[start of Entries provided]

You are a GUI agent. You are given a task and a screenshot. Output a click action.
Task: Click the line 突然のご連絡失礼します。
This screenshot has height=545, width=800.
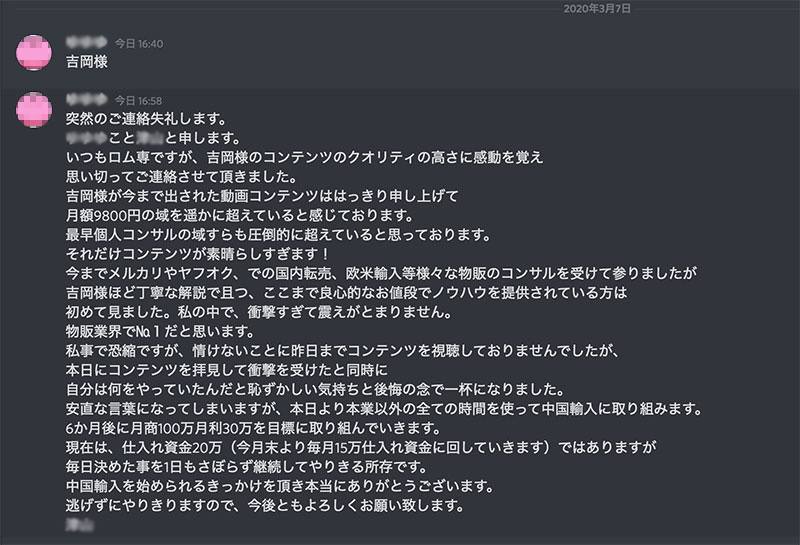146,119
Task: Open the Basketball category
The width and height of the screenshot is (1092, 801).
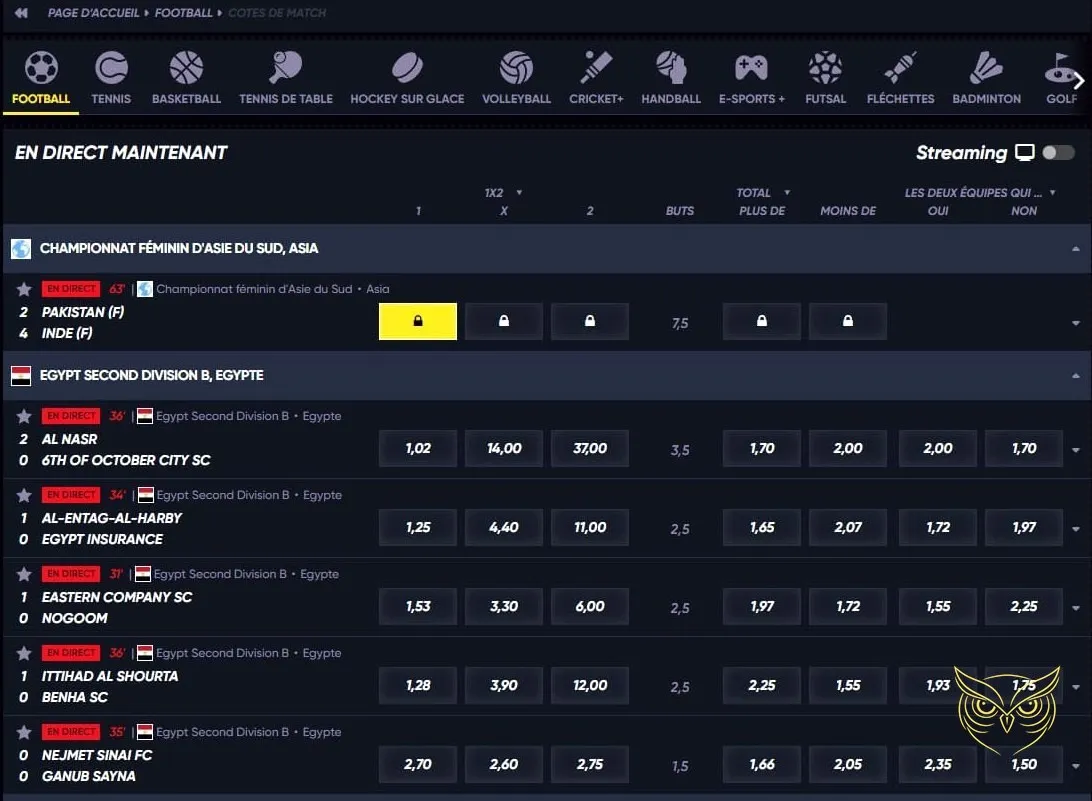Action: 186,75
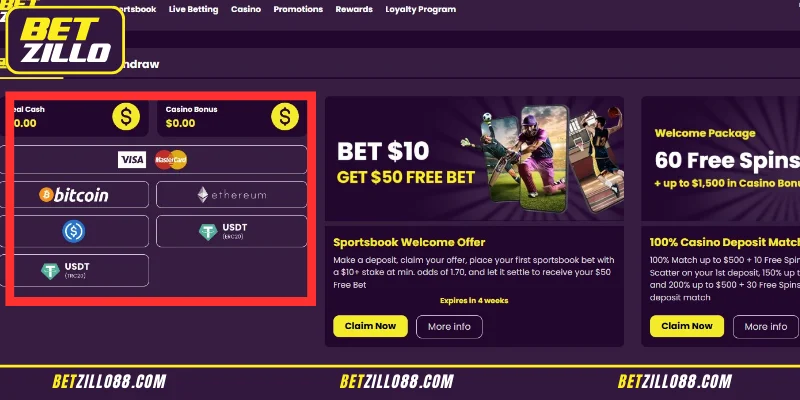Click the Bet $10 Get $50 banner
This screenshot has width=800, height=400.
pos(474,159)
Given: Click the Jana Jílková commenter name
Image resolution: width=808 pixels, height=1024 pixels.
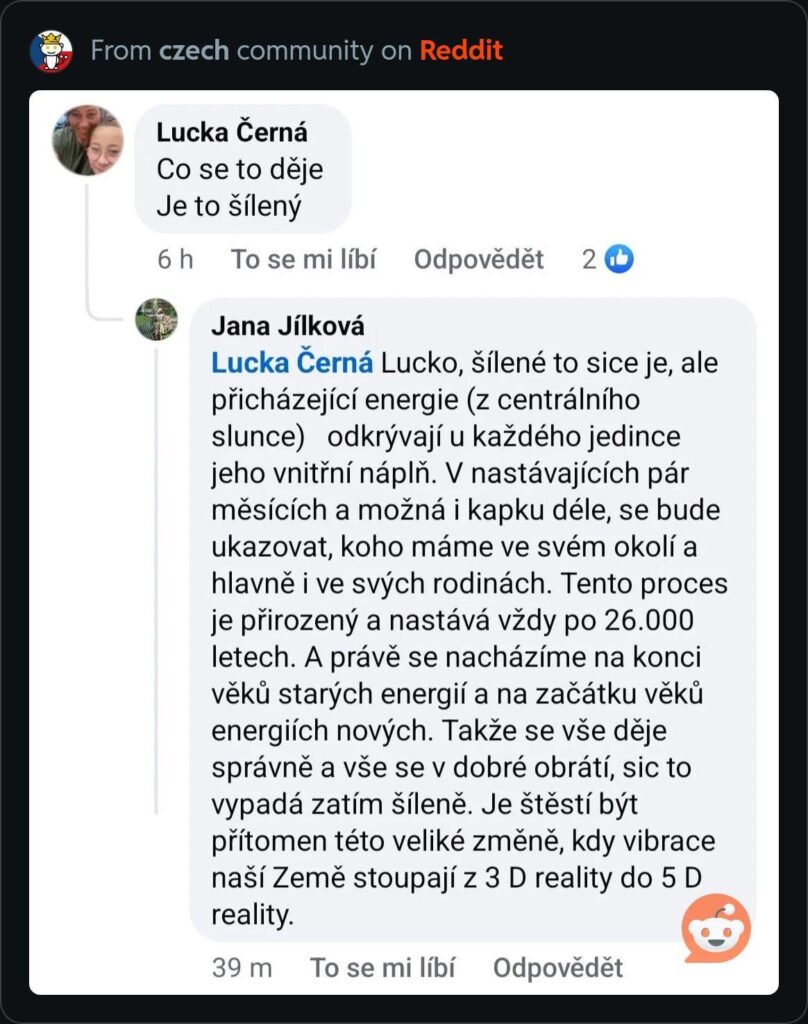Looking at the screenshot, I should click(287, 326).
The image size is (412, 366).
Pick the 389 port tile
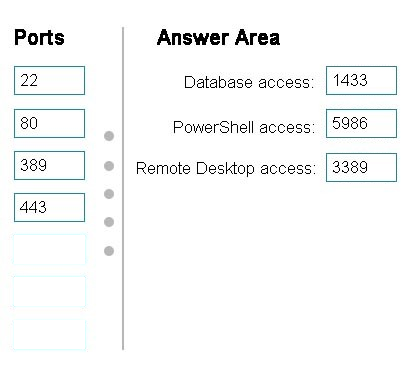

[end of Entries provided]

> Given exercise
Copy the records above, replacing "Image resolution" with "Display resolution" and changing nothing else. Leave the pictures out of your copy.

> Task solution
You are a GUI agent. You are given a task and a screenshot. Output a click action.
Task: Click the line 突然のご連絡失礼します。
This screenshot has height=545, width=800.
146,119
Task: Open the Basketball category
The width and height of the screenshot is (1092, 801).
Action: 186,75
Click the Bet $10 Get $50 banner
This screenshot has width=800, height=400.
pos(474,159)
Given: Click the Jana Jílková commenter name
Display resolution: width=808 pixels, height=1024 pixels.
Looking at the screenshot, I should click(287, 326).
The image size is (412, 366).
Pick the 389 port tile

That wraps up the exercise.